Через некоторое время она сказала:
– Значит, хочешь оставить все себе?
На раскаленной под солнцем крыше ступни у меня пошли волдырями. Невестка была в тапочках. А я босая. Но, не обращая внимания на ожоги, я сказала:
– Ты, верно, думаешь на меня потому, что я родом из бедной семьи.
– Ничего я не думаю. Я все видела. Своими собственными глазами. Ты не просто бедная, ты еще и плохо воспитанная. И тебя, предупреждаю, ждут большие неприятности, если откажешься от моего предложения.
Разволновавшись, я решила во всем признаться. Снять, по крайней мере, тяжелый камень с души. Впрочем, она могла мне не поверить. Ну и что?

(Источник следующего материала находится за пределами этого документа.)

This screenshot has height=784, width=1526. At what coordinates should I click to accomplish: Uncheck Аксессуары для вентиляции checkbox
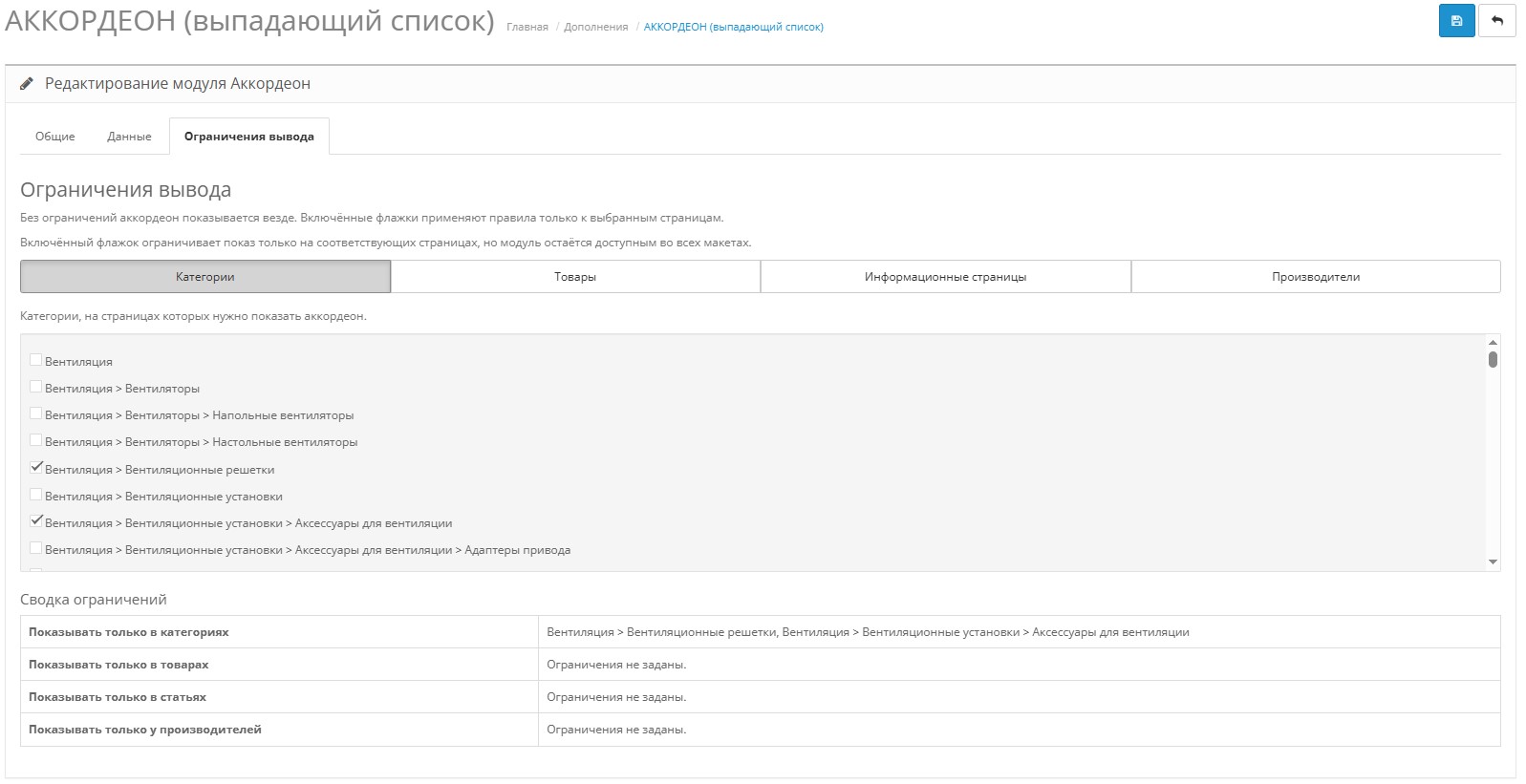(35, 521)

Вдруг на другом конце огромной крыши я увидела женщину в простеньком белом вдовьем сари: она снимала платье, развешанное для просушки. Женщина повернулась ко мне.
Я похолодела, несмотря на нестерпимый зной. Это была Пишима.
Тут на террасу выскочила подсушить волосы одна из девчушек, живших с нами в доме. Она села напротив Пишимы и даже поглядела на нее. Но выражение ее лица при этом ничуть не изменилось. Я поняла, что она не видит Пишиму.
– Что это ты вдруг так побледнела? – полюбопытствовала невестка. – Испугалась? То-то. Потому как, если б ты не испугалась, у тебя и впрямь были бы неприятности. А поделишься драгоценностями, тебе и вовсе нечего будет бояться. Я никому ни слова не скажу.
– Я ничего не знаю, – сказала я. – Делай, что хочешь.
Я спустилась вниз. У меня так колотилось сердце при виде Пишимы, что я чуть не упала в обморок у себя в комнате. В это время дня муж мой обычно отдыхал. Сегодня он тоже спал. Он бы премного удивился, если бы увидел меня в таком состоянии.
Я тихонько примостилась у окошка. Из водосточной трубы тянуло смрадом. Сердце у меня стучало глухо-глухо.